Fifty-three Chinese tour operators visited Georgia’s premier tourism sites April 14-18 as the city of Atlanta and the state jumpstarted their campaign to become a leading destination for Chinese tourists.
With forecasts that China is to send out 100 million international travelers by 2020, destinations around the United States have been preparing themselves to accommodate these new visitors.
To show their interest in promoting Georgia in China, local officials including Kevin Langston, Georgia’s assistant commissioner for tourism, attended a travel show in Kunming, China, in November 2007 as tourist-related negotiations were taking place between the U.S. and China.
A month later, Chinese officials signed a memorandum of understanding placing the U.S. on its approved destinations list.
Mr. Langston told GlobalAtlanta that the state’s Department of Economic Development and the Atlanta Visitors and Convention Bureau wanted to bring the tour operators here as soon as possible.
“It’s easier to sell if they have touched it, felt it and seen it,” he said of the state’s tourism offerings. “Atlanta and Georgia went after it. We wanted to have the first summit.”

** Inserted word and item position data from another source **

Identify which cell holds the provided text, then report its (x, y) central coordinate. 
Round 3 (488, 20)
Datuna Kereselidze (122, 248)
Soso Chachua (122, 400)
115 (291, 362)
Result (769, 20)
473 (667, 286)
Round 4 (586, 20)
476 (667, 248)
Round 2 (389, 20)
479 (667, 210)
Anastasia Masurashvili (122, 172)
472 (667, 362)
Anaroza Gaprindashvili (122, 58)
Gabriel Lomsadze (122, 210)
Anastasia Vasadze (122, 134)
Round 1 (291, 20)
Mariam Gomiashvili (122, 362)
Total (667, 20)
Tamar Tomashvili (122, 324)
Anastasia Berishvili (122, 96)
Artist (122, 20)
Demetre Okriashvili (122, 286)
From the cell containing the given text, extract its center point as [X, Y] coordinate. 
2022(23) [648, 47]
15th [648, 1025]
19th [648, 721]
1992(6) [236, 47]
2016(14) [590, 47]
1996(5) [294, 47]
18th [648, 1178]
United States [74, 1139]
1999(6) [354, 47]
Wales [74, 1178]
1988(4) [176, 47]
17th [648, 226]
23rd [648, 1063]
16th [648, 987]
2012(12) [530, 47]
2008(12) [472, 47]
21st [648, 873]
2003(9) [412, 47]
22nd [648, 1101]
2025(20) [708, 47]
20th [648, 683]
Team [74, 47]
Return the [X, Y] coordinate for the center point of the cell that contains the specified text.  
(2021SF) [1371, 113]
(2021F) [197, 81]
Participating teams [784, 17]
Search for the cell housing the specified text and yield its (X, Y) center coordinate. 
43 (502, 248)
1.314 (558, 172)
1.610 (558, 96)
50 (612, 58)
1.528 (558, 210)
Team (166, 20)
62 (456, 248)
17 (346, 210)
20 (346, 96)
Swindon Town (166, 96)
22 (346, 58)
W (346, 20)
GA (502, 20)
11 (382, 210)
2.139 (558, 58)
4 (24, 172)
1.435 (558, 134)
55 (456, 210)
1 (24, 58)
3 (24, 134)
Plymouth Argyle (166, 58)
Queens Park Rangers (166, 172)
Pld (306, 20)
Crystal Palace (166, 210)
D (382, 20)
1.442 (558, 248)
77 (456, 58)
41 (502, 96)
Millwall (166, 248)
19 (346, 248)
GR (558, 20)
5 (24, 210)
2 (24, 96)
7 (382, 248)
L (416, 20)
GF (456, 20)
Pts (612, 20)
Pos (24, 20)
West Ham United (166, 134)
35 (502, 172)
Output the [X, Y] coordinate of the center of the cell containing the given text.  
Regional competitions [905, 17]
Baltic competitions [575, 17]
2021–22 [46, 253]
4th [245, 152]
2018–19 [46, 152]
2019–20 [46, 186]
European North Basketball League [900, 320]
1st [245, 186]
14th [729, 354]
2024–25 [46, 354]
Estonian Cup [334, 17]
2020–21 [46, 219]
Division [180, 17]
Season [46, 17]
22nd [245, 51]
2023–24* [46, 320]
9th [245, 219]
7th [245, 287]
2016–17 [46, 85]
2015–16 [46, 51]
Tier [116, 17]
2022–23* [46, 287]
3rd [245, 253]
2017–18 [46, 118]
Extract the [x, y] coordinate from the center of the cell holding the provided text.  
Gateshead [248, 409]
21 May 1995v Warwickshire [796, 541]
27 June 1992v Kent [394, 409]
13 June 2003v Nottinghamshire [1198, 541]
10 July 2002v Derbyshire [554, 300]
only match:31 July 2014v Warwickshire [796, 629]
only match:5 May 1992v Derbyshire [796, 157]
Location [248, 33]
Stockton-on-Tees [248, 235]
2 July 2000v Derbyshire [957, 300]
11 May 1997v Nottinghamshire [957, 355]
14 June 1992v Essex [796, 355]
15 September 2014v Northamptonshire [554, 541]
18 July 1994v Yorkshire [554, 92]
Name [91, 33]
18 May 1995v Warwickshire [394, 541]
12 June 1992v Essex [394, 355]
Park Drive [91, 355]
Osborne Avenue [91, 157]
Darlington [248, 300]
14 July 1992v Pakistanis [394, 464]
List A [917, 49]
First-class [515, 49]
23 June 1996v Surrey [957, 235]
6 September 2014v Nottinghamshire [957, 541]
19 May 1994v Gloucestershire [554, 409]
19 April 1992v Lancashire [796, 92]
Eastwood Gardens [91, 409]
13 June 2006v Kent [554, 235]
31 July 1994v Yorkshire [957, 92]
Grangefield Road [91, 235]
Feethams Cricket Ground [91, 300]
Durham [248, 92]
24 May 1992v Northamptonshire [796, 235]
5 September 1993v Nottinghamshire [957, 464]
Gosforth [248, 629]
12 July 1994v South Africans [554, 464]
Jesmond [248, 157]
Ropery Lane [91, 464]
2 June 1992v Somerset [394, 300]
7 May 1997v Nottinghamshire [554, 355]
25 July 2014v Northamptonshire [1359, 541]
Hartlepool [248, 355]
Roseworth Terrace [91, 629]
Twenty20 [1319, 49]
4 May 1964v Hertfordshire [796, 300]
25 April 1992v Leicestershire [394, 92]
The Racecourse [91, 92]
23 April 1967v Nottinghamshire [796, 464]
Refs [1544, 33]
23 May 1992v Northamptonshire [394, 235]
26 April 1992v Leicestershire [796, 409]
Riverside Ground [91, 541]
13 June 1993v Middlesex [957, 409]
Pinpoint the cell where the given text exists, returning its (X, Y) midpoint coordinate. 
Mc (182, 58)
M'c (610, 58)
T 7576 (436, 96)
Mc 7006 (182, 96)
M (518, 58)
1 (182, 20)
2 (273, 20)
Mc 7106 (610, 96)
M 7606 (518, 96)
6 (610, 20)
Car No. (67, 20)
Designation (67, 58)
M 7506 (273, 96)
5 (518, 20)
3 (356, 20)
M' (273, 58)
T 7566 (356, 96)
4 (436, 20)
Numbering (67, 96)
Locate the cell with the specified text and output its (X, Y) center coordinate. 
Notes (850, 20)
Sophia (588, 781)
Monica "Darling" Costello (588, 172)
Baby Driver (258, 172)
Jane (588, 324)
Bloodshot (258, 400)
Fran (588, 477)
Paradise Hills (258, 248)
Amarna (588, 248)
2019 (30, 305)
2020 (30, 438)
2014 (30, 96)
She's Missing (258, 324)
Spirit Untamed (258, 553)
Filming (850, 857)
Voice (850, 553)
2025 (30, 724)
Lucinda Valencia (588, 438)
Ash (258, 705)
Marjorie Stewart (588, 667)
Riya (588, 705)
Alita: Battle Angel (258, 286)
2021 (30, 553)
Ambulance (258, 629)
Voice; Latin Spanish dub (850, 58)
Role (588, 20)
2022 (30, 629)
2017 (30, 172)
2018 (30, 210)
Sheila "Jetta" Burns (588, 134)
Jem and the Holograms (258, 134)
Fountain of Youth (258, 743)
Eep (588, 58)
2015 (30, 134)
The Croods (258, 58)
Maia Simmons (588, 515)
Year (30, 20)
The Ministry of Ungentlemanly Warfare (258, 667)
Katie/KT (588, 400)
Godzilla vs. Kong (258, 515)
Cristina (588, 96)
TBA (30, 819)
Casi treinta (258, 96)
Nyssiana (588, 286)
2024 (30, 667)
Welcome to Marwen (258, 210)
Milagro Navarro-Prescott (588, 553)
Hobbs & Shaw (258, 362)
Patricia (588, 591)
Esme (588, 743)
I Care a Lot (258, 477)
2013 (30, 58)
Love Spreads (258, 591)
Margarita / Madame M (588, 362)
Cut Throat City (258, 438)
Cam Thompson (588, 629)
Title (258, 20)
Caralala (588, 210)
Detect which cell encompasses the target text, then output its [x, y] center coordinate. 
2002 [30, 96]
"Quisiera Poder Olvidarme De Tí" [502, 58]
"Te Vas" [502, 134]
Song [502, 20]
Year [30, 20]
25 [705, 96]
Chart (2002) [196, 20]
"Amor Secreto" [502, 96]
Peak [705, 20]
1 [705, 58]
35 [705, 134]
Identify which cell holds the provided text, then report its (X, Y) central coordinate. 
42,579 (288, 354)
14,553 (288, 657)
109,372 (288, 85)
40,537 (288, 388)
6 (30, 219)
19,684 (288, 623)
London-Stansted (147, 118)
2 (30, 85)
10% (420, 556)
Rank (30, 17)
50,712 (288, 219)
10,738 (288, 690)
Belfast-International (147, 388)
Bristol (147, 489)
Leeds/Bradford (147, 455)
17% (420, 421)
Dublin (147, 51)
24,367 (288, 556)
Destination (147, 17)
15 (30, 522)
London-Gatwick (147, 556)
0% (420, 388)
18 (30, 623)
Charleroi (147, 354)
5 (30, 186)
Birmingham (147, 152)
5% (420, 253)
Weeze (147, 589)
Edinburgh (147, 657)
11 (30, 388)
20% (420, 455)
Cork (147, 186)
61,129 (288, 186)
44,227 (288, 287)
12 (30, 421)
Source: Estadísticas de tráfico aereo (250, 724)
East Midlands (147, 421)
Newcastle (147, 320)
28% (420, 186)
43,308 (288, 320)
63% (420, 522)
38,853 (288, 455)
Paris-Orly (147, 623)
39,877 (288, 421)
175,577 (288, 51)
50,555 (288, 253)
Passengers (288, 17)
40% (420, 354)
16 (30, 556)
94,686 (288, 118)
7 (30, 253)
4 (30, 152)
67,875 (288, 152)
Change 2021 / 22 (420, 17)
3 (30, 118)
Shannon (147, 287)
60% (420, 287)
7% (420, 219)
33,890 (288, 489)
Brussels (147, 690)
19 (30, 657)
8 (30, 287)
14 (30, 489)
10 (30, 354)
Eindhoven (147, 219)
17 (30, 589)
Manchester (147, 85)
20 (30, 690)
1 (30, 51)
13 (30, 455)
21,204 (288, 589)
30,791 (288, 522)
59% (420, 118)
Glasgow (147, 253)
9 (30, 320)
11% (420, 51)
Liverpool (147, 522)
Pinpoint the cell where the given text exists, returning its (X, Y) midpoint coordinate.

The economic development department, the convention and visitors bureau, Delta Air Lines Inc. and Hartsfield Jackson Atlanta International Airport partnered with North American Journeys, a California-based travel company, to launch the first Active America Travel Summit-China.
Mr. Langston didn’t know if the annual summit, which was attended from representatives of other U.S. cities and states as well, would be held in Georgia next year, but he was upbeat about the results of the first one.
“The Chinese like to see American icons,” he said, citing the operators’ positive responses to the World of Coca-Cola, the Jimmy Carter Presidential Library and Museum, the Margaret Mitchell House and Gone With the Wind Museum and the Martin Luther King Jr. National Historic Site.
“They all knew Coke and Jimmy Carter,” he said. “Many had read ‘Gone With the Wind’ and even seen the movie.”
The operators also had a private tour of the airport and CNN and visited the Georgia Aquarium, Stone Mountain Park, Underground Atlanta, the Georgia Dome and the Delta Air Transport Heritage Museum.
In addition, they visited Plains and Savannah.
Aside from the sightseeing, the operators apparently enjoyed shopping at Phipps Plaza and Lenox Square, he added.
He also said that he thinks Georgia can develop opportunities for Chinese tourists to participate in activities that they are not apt to at home such as whitewater rafting, hang gliding and hunting.
Mark Vaughan, executive vice president of the Atlanta Visitors and Convention Bureau, said that a primary benefit of the summit was highlighting Delta’s flights to Shanghai, China, and underscoring the importance of Atlanta as an entry point for the state and the Southeast.
He said it was important to work closely with the state to maximize the impact on the Chinese tour operators of the variety of activities in which individual tourists could participate.
Another important aspect of the summit, however, was to underline the number of important trade shows held in Atlanta that Chinese businesspeople can attend, he said.